RMasm, a new generation of macro assembler

This blog post was originally posted on my previous blog code4k
I have not updated this website for a while... that's because I was actively working on a new exciting project called RMasm!

What is RMasm? It's a new generation of macro assembler, using the Ruby language as its main "macro" language and supports, in the beginning, the x86 assembler syntax. You may ask "Why developing another assembler while there are plenty of them around? (look at Nasm, Fasm, Masm, HLA...)". Well, while I was coding the new softsynth for FRequency in assembler (project that is temporally suspended because of RMasm, oops, sorry ulrick for the delay!), I found current assemblers to be very limited by their macro language. Although I was using Masm that is recognized to have a "strong" macro language, I found this language very ugly, not really powerful, syntax hard to learn and in definitive, quite limited.

So i started to think about a new kind of assembler...


An assembler is... an interpreter


I first tried to prototype something with Irony, which is a great C# library to write BNF grammars directly inside the C# language, instead of going through the old Yacc/Lex/Bison/ANTLR whatever tool chain.
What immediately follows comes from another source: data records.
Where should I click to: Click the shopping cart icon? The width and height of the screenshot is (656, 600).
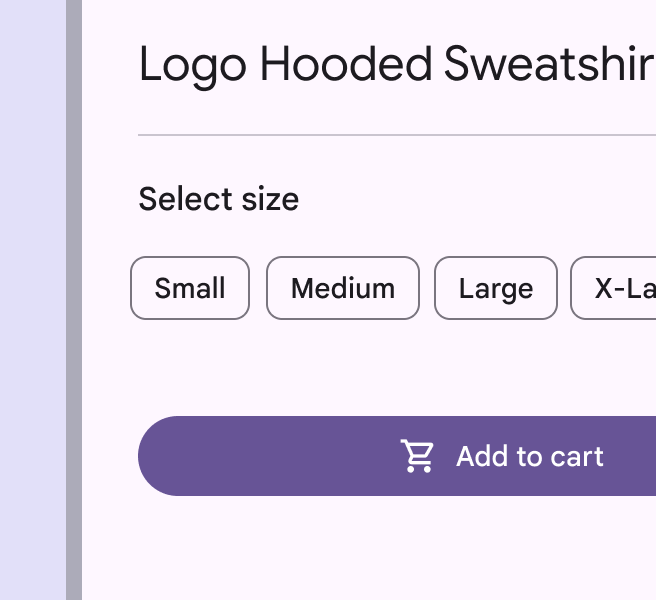click(418, 456)
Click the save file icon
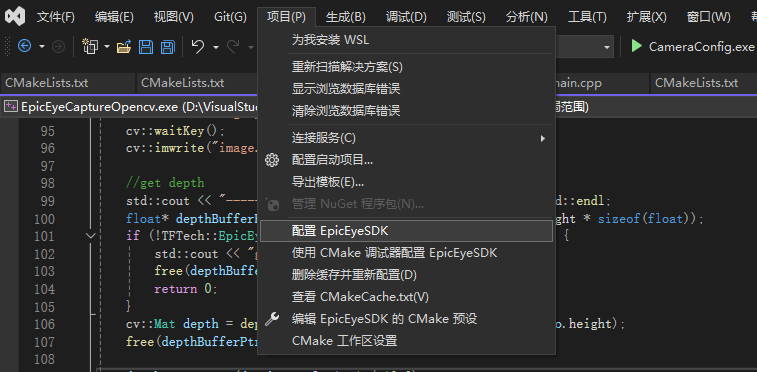Viewport: 757px width, 372px height. pos(146,47)
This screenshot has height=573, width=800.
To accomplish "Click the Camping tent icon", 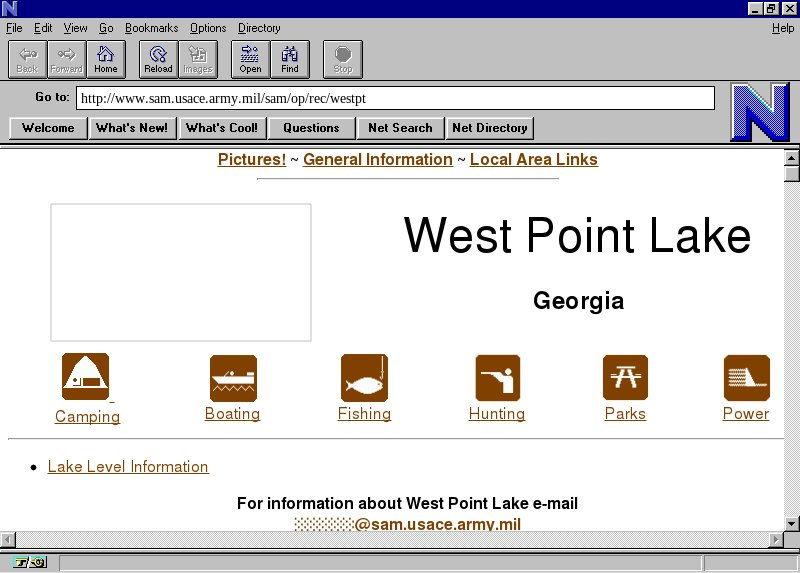I will (86, 377).
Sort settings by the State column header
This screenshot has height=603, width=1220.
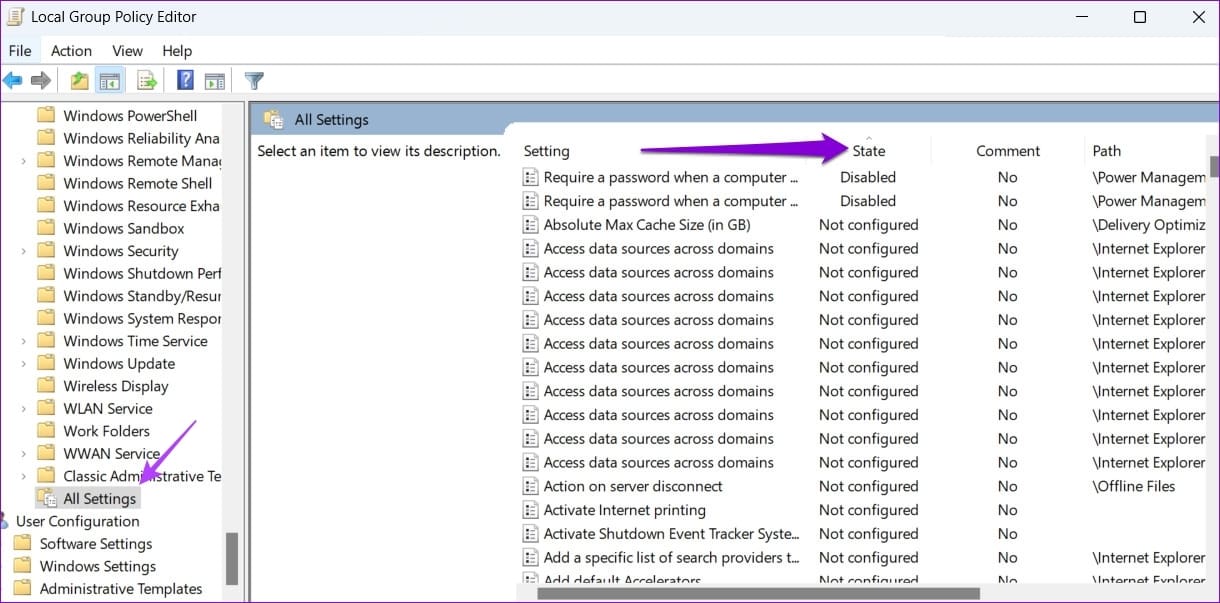click(x=868, y=150)
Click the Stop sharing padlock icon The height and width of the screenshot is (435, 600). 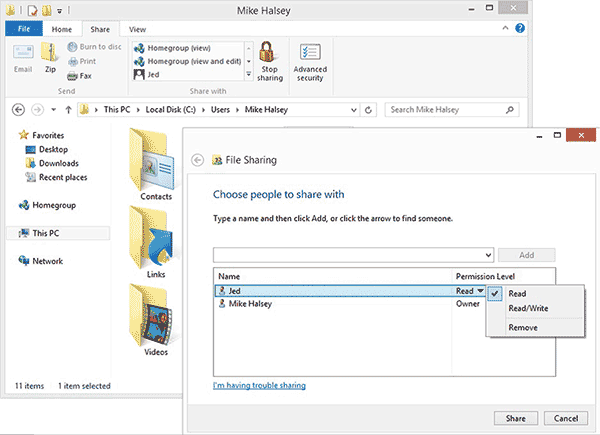268,60
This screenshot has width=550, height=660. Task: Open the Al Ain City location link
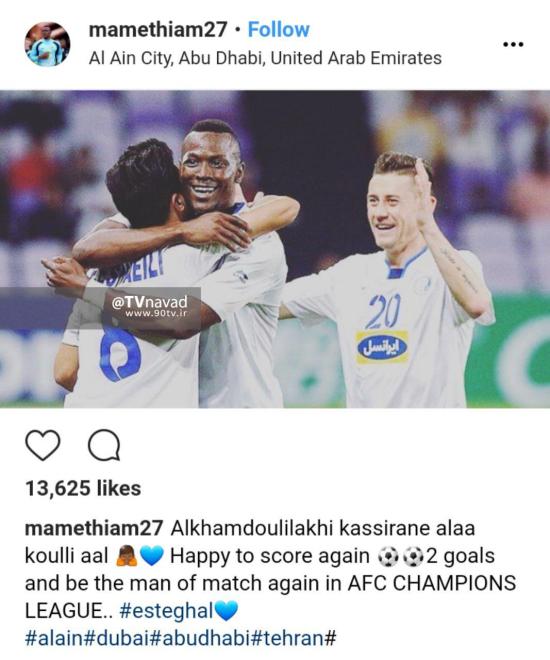pos(265,58)
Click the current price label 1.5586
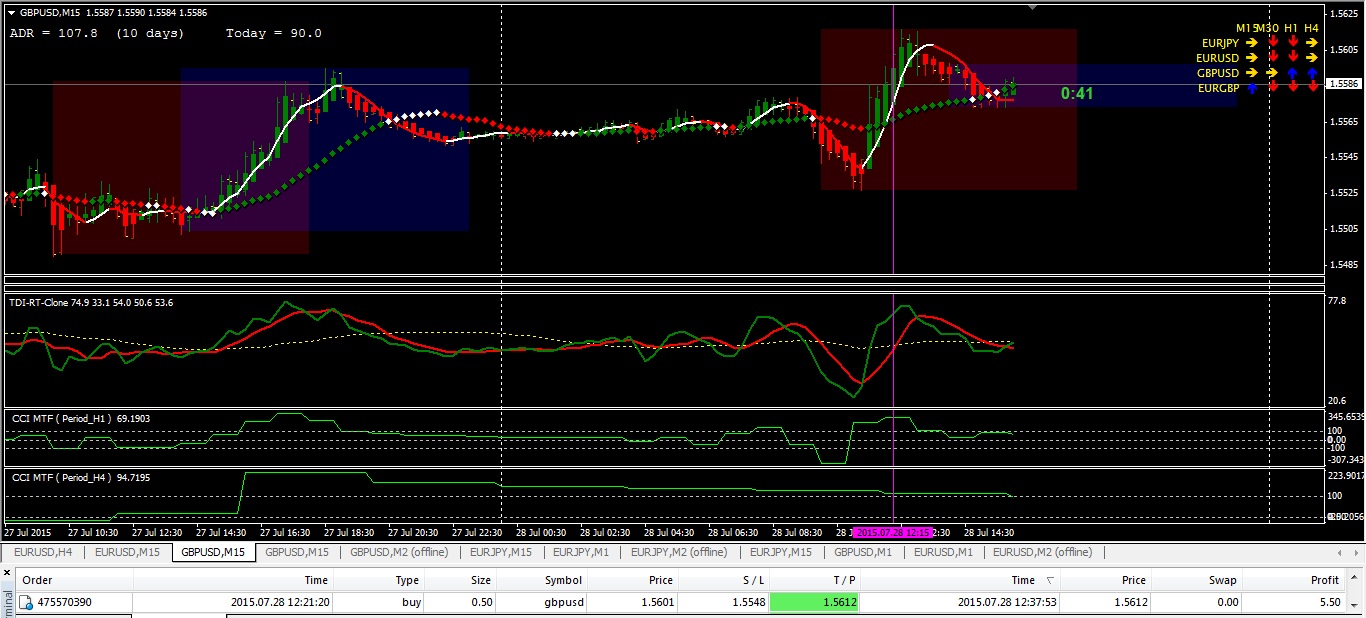The width and height of the screenshot is (1366, 618). (1344, 84)
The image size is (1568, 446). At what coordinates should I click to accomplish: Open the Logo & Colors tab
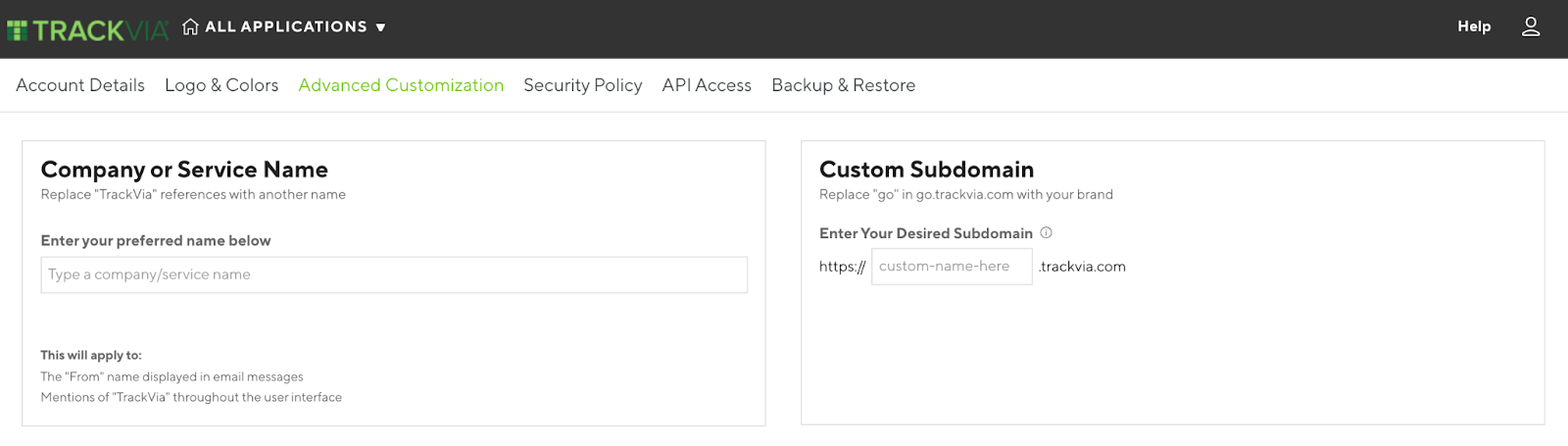[x=221, y=85]
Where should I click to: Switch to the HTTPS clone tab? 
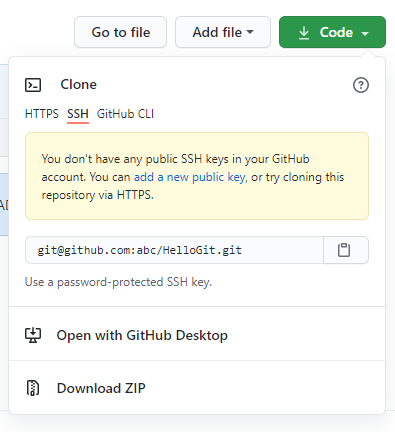coord(42,114)
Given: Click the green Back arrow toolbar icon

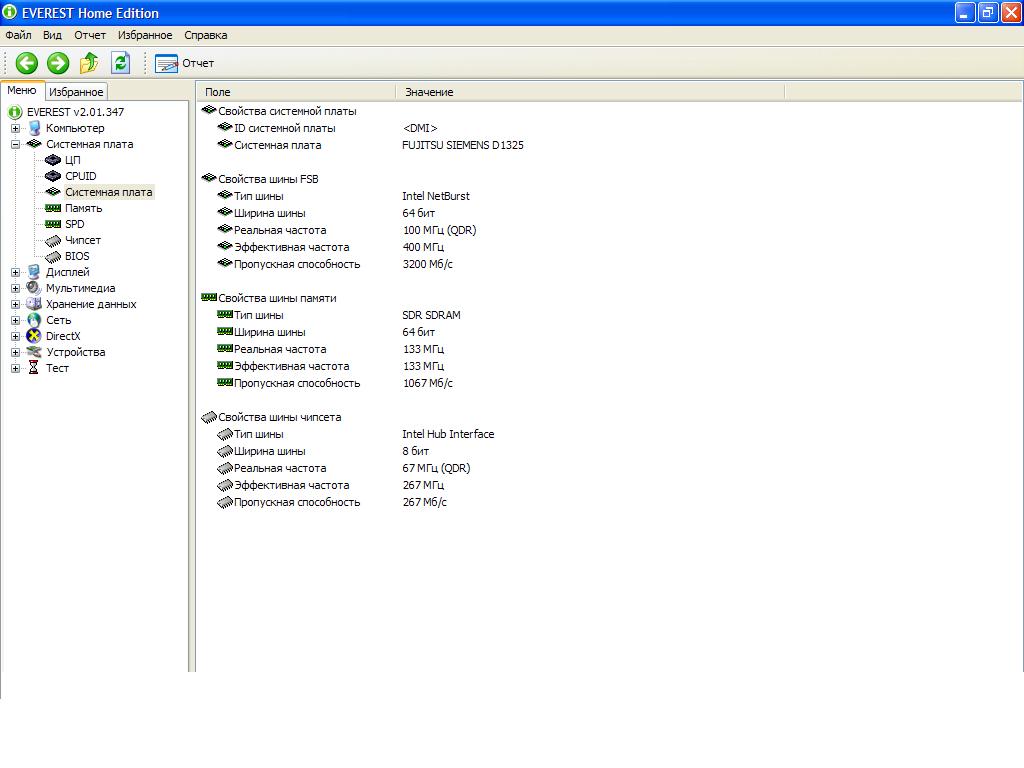Looking at the screenshot, I should tap(27, 63).
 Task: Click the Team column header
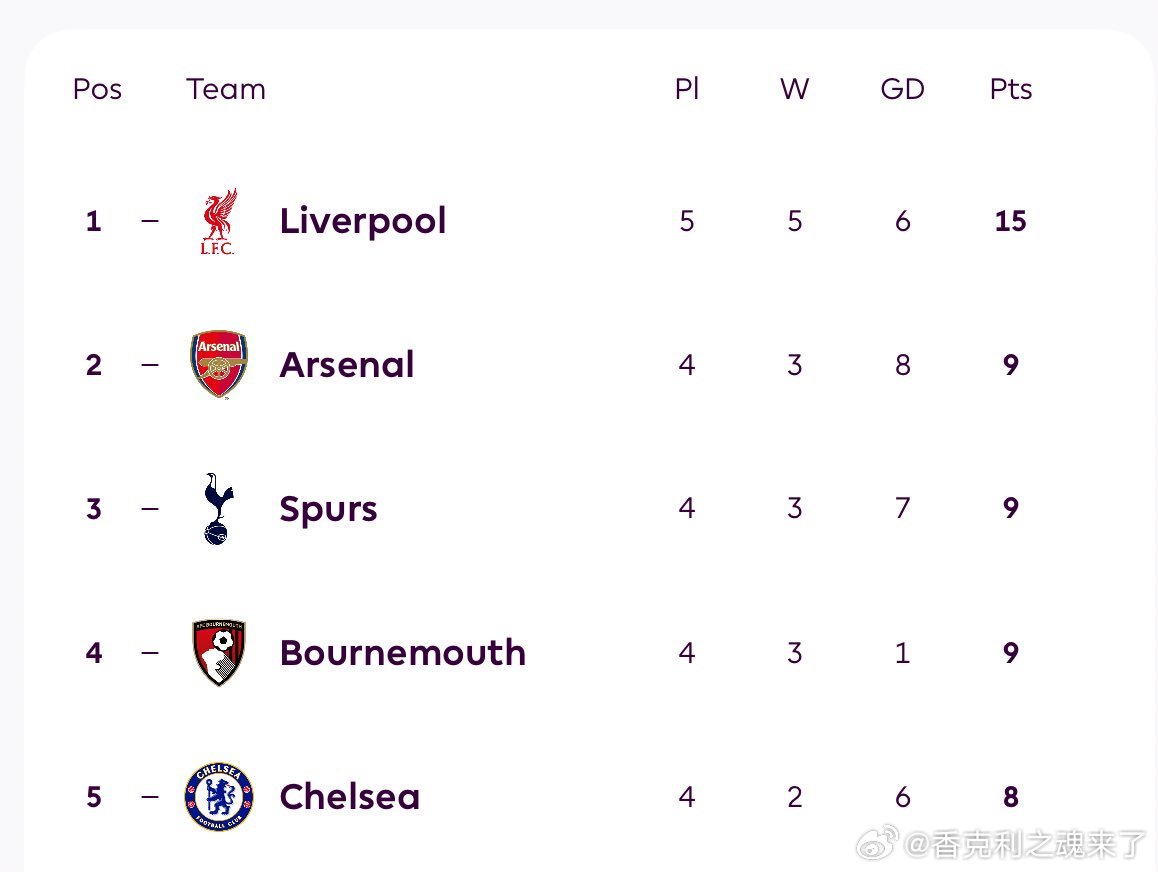(x=225, y=89)
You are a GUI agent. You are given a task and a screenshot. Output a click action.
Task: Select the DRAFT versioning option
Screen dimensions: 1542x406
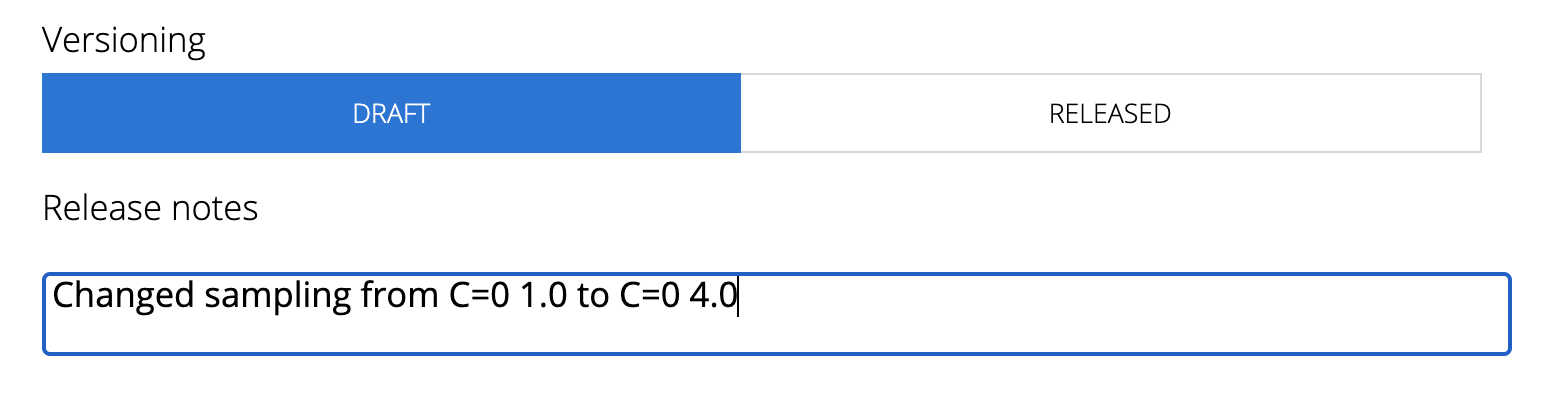pos(391,113)
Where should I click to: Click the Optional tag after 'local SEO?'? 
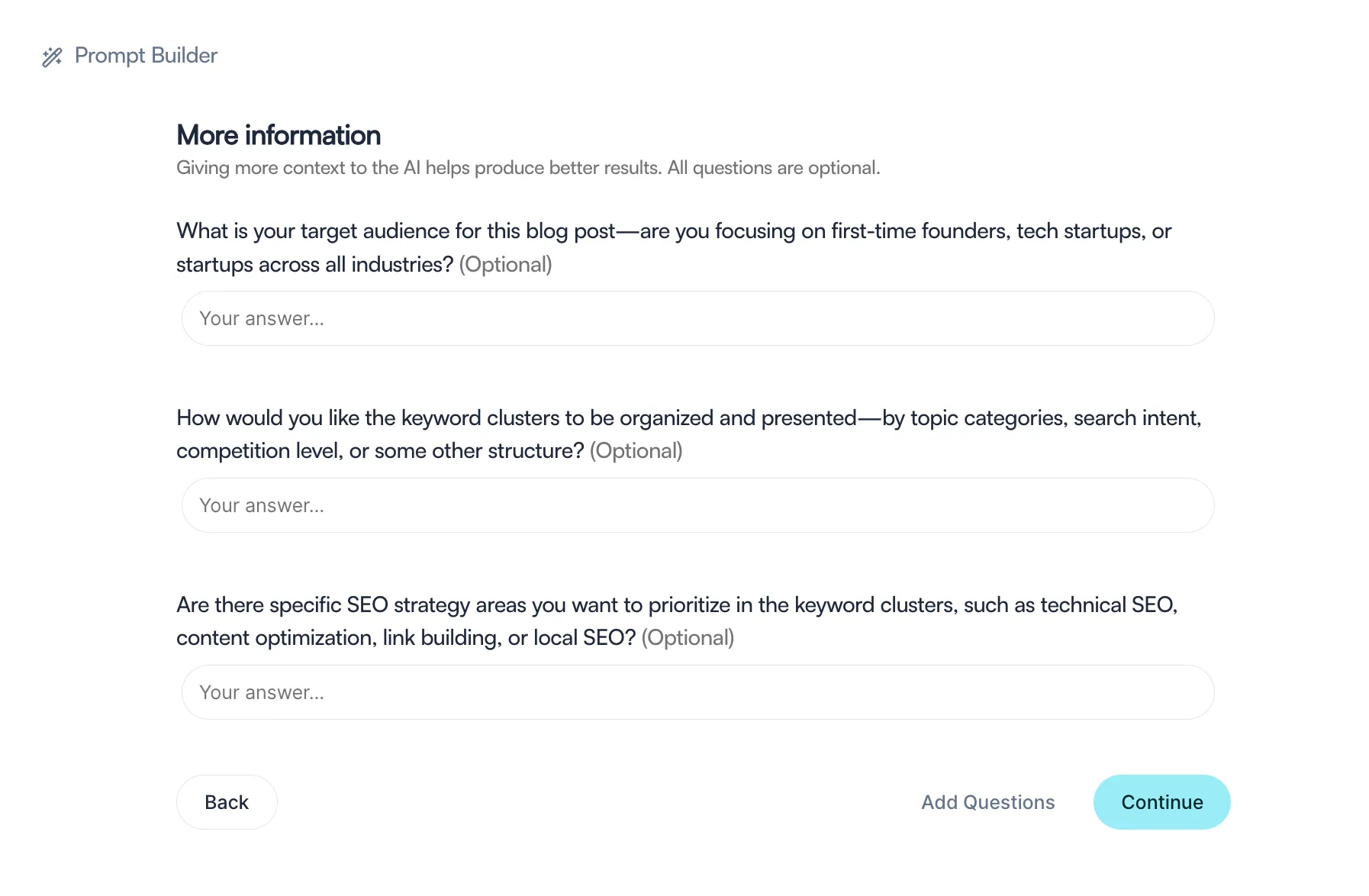pos(688,638)
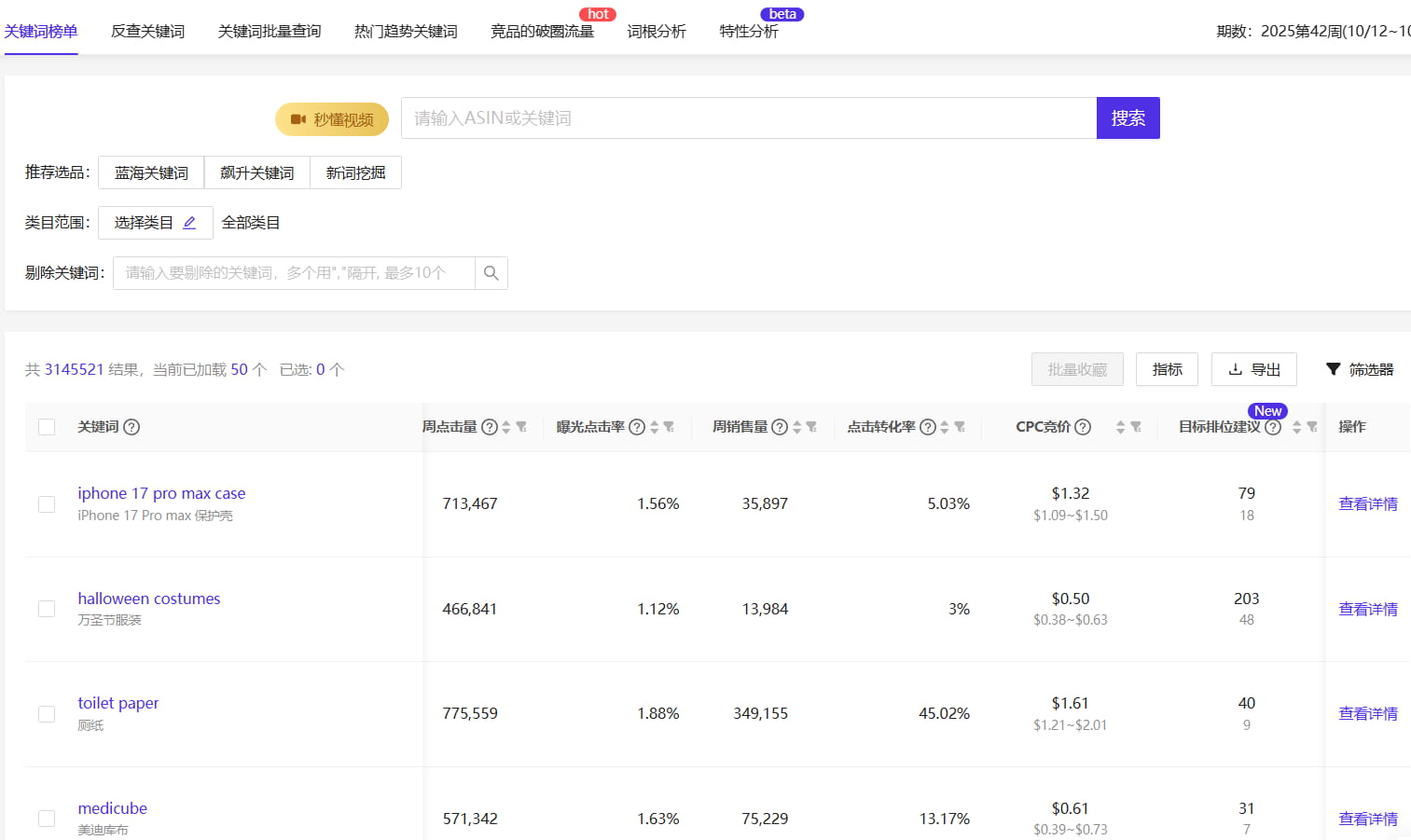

I was trying to mimic Masm syntax but i had some problems developing a macro expansion system. I almost decided to abandon the idea... but found an interesting common characteristic of assemblers : a macro assembler is in fact also an interpreted language (the "macro" language used to develop macro). Let's look at the following Masm example:

; MASM assembler example file
; --- CStr(): macro function to define a text constant
CStr macro text
local text_var
.const ; Open the const section
text_var db text,0 ; Add the text to text_var
.code ; Reopen the code section
exitm ; Return the offset of test_var address
endm

; Try to call CStr macro
.code ; <-- Original text 1
mov [eax], CStr("Column 1") ; <-- Original text 2
When being assembled with Masm, this file is interpreted by Masm, and after one preprocessing pass, the following file is generated :

.code      ; <-- Original text 1
.const ; <-- text inserted by macro CStr
text_var0001 db "Column 1",0 ; <-- text inserted by macro CStr
.code ; <-- text inserted by macro CStr
mov [eax],offset text_var0001 ; <-- Modified text 2
The macro CStr is allocating a string in the const section and returning the address of the string to the caller. It's then easier to write string declaration in assembler. As you can see, the CStr macro is literally called by the preprocessor but one thing that I found not common to say, the C preprocessor, is that the macro is able to output some text to the previous line the macro is called (see <-- text inserted ) while being able to return a from the macro call ( offset text_var0001).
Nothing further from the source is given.